-- begin --
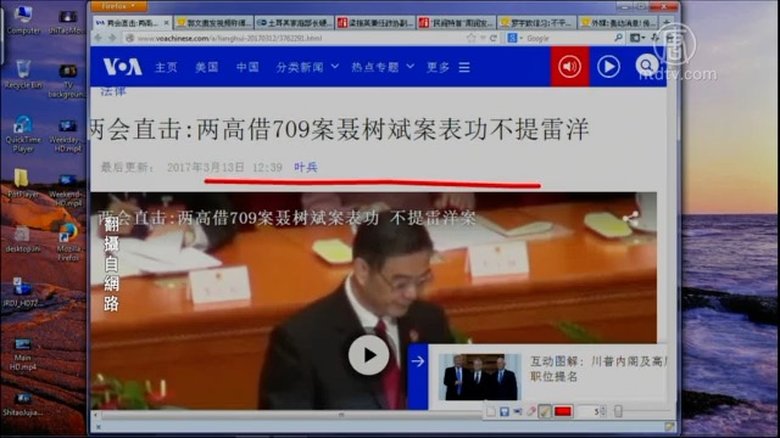Open the red audio speaker icon
The height and width of the screenshot is (438, 780).
pyautogui.click(x=569, y=67)
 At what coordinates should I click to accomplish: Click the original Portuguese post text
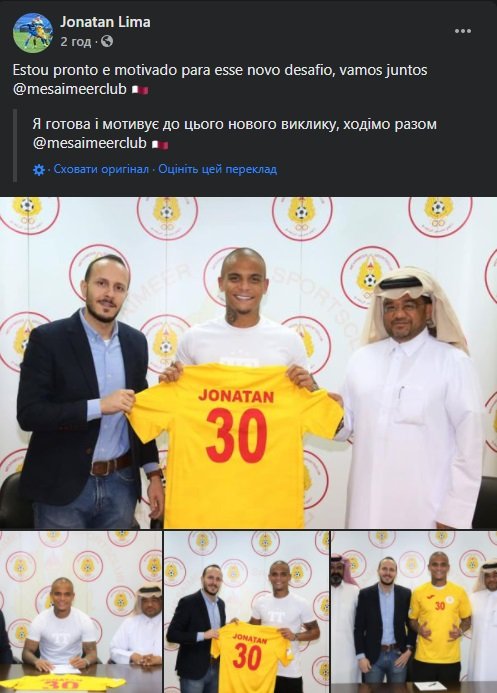click(220, 80)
-- end --
- **What to work on**
Copy every line of the items above word for word, leaving out the pictures.

- **Solution to the problem**
Open the red audio speaker icon
The height and width of the screenshot is (438, 780).
pyautogui.click(x=569, y=67)
 At what coordinates should I click to accomplish: Click the original Portuguese post text
click(220, 80)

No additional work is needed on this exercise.